#### Exercise instructions
Copy each line that contains the string "Memoria", taking them from the material.

* * * *

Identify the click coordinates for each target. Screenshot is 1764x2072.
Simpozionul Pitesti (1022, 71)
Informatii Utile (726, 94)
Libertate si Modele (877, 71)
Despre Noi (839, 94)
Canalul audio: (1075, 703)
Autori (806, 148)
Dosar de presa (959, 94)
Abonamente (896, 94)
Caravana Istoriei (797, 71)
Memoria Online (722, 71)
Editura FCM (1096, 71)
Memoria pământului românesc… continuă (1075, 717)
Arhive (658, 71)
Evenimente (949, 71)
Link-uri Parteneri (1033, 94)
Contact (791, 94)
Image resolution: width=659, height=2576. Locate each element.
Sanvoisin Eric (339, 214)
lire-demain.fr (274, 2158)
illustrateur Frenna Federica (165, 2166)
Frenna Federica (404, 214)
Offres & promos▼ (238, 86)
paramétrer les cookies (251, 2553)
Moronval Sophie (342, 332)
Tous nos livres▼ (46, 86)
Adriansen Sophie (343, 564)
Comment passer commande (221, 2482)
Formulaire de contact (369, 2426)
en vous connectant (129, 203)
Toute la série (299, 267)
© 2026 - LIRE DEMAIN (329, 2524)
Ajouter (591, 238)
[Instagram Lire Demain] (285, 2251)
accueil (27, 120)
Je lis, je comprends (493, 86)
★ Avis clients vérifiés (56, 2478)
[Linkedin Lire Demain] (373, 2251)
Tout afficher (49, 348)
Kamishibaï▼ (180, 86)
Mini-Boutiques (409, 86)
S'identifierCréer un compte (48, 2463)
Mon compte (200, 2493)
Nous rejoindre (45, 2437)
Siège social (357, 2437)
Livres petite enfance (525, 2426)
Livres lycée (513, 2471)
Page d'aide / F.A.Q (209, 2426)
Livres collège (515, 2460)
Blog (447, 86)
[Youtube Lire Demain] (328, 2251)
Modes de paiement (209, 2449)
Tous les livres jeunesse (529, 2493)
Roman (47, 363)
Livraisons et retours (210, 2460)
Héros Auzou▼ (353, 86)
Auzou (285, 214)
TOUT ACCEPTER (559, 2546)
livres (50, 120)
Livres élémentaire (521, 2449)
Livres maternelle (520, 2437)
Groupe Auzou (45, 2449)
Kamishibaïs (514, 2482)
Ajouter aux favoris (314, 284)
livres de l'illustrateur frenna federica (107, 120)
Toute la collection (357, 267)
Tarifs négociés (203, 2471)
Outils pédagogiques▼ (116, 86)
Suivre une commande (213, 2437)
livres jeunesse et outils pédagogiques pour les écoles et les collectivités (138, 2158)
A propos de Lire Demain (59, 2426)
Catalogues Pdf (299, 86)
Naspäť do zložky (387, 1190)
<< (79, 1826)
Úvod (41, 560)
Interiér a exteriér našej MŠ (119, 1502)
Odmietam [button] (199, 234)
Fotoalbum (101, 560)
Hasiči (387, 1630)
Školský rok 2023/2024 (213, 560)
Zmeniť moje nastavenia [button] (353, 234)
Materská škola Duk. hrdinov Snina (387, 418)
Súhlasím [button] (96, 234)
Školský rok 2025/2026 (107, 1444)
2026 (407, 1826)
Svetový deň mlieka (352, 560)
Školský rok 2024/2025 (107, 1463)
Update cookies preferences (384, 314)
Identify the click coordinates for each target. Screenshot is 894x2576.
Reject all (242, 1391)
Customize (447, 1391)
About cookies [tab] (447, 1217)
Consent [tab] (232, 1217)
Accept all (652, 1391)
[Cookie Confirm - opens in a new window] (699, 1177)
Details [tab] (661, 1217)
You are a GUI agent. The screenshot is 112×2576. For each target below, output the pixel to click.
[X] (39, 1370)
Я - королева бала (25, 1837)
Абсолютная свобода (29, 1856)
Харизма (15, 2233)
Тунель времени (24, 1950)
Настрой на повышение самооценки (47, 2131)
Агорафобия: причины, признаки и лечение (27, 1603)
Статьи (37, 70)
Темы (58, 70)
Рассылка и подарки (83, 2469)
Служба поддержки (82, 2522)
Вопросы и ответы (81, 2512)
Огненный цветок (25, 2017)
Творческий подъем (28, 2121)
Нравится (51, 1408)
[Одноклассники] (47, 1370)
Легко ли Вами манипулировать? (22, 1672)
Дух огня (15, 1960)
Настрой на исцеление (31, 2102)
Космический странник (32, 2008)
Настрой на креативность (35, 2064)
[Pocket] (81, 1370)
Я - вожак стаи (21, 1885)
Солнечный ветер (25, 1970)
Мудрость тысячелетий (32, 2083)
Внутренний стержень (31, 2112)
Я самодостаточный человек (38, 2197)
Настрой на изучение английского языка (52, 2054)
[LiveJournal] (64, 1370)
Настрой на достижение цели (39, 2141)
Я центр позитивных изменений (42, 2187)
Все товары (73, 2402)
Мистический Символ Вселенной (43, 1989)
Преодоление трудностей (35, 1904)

* * * *

#### Written reply
Memoria Online (722, 71)
Memoria pământului românesc… continuă (1075, 717)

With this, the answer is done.